Bouquet parfumé pour adolescent attardé !

François Mauriac, une fois devenu l'écrivain parisien que l'on sait, laisse s’écailler « le vernis » qui le recouvre, pour retrouver le petit garçon bordelais qu’il fut.1 Comme dans un « terrain où des fouilles sont entreprises », le romancier descend au plus profond des strates de ses souvenirs, afin d’en extraire les parfums de sa jeunesse. Guidé par l’odeur du linoléum, celle de l’urine de cheval, des châtaignes grillées et des vacances landaises, il nous prend par la main et nous fait découvrir le temps où l’on se déplaçait aux pas des chevaux et où l’on vivait au rythme des saisons.

Les odeurs de la maison d’enfance, le meilleur parfum du monde !

La maison familiale, au centre de Bordeaux, est la maison du bonheur. Quittée tôt le matin, elle est retrouvée avec joie le soir, la journée d’école enfin achevée. « Dans l’escalier, une odeur de gaz et de linoléum me plaisait mieux qu’aucun parfum ; de marche en marche, je me rapprochais de mon bonheur, de mon amour, de ma mère, du livre interrompu, du long repas sous la lampe, de la prière récitée en commun, du sommeil. »

Les odeurs des rues bordelaises, le plus animal des parfums du monde !

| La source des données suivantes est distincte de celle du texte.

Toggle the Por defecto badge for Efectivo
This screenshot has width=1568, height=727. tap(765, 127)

Dans les rues de Bordeaux, à la fin du XIXe siècle, on se déplace encore - comme partout ailleurs - en voitures à cheval. Ceux-ci laissent sur leur passage des traces olfactives tenaces : « On rentrait dans les rues qui sentaient l’acide hippurique chaud. »

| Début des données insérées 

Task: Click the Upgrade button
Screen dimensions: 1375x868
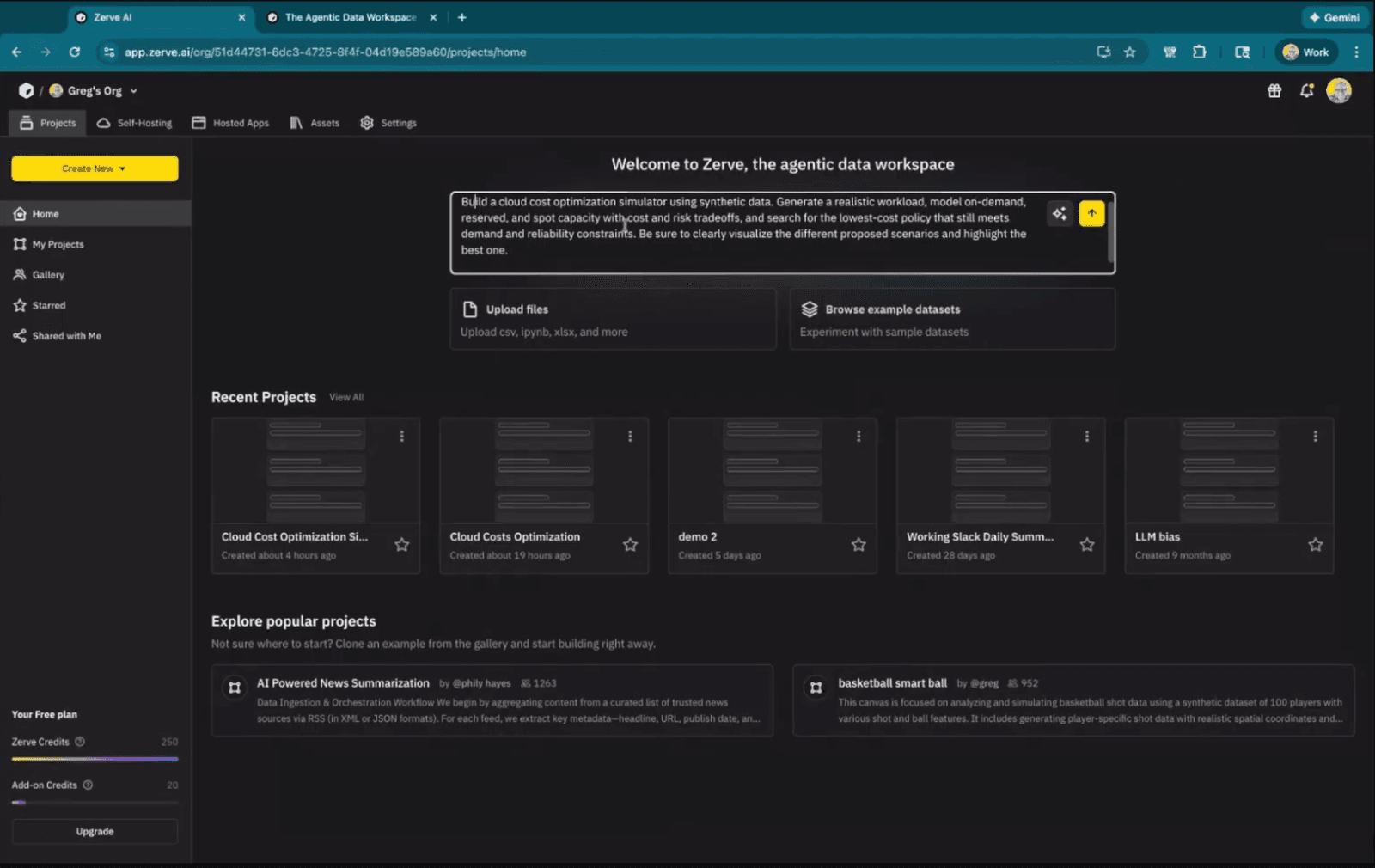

Les odeurs des rues bordelaises, le plus végétal des parfums du monde !

A la saison des châtaignes, des marchandes en font griller dans les rues. Ces châtaignes grillées donnent « à la brume une odeur d’anis ».

Les odeurs des vacances landaises, le parfum le plus solaire du monde

Une fois l’heure des vacances sonnée, voici la petite tribu qui emménage dans la propriété des Landes. Pas de station balnéaire à la mode, mais une antique demeure, entourée de bois de pins et de vignobles. Des étés écrasés de soleil, vrombissants du bruit des cigales. Des soirées rafraichissantes, avec des senteurs exacerbées durant la journée qui s’adoucissent le soir venu. « Cette haleine de menthe, d’herbes trempées d’eau, s’unissait à tout ce que la lande, délivrée du soleil, fournaise soudain refroidie, abandonne d’elle-même à la nuit : parfum de bruyère brûlée, de sable tiède et de résine, odeur délicieuse de ce pays couvert de cendres […] ».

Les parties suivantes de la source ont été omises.